Wesentlich in diesem Sinne sind Angaben, die für die gesetzlichen Tatbestandsmerkmale und die gebotenen Ermessenserwägungen von Bedeutung sind. Die Vorschrift greift ein, wenn der Begünstigte entscheidungserhebliche Umstände verschweigt (OVG Münster, Urteil vom 25. November 1996 - 25 A 1950/96, NVwZ-RR 1997, 585, 587; Sachs in: Stelkens/Bonk/Sachs, VwVfG, 8. Aufl. 2014, Rn. 154 zu § 48 VwVfG).

Auch im Sinne von § 35 StAG sind „wesentlich“ für den Erlass des Verwaltungsakts unrichtige bzw. unvollständige Angaben zu entscheidungserheblichen Tatsachen (vgl. Oberverwaltungsgericht für das Land Nordrhein-Westfalen, Urteil vom 17. März 2016 - 19 A 2330/11; Oberhäuser in: Hofmann, Ausländerrecht, 2. Aufl. 2016, Rn. 29 zu § 35 StAG).

Nach der Gesetzesbegründung sollte die „fachspezifische Rücknahmeregelung des § 35 StAG“ die Strafnorm des § 42 StAG ergänzen (vgl. BT-Drucks. 16/10528, S. 11).

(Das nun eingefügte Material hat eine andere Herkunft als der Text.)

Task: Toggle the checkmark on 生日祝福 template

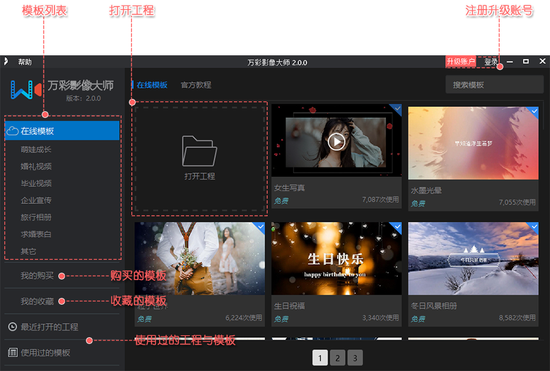Action: coord(397,227)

Sie steht daher mit ihr in einem systematischen Zusammenhang, der es nahelegt, das in beiden Normen enthaltene Merkmal „wesentlich“ gleich auszulegen und als Begrenzung der Strafbarkeit von unrichtigen oder unvollständigen Angaben.

Das Argument des Kammergerichts, §§ 10 Abs. 1 Satz 1 Nr. 5 und § 8 Abs. 1 Nr. 2 StAG belegten im Verhältnis zu § 12a Abs. 1 StAG, dass das Gesetz die Unbescholtenheit als solche als wesentliche Voraussetzung der Einbürgerung ansehe, geht fehl. Zwischen § 10 Abs. 1 Satz 1 Nr. 5, § 8 Abs. 1 Nr. 2 StAG und § 12a StAG besteht kein Regel-Ausnahme-Verhältnis. § 12a StAG ist keine eng auszulegende Ausnahmevorschrift zum Unbescholtenheitserfordernis, sondern legt fest, welche strafrechtlichen Verfehlungen zu berücksichtigen sind und welche nicht. § 12a StAG „modifiziert das Unbescholtenheitserfordernis und ist ihm vorgelagert“ (Berlit in: Gemeinschaftskommentar zum Staatsangehörigkeitsrecht, Rn. 2 zu § 12a StAG; Geyer in: Hofmann, Ausländerrecht, 2. Aufl. 2016, Rn. 1 zu § 12a StAG).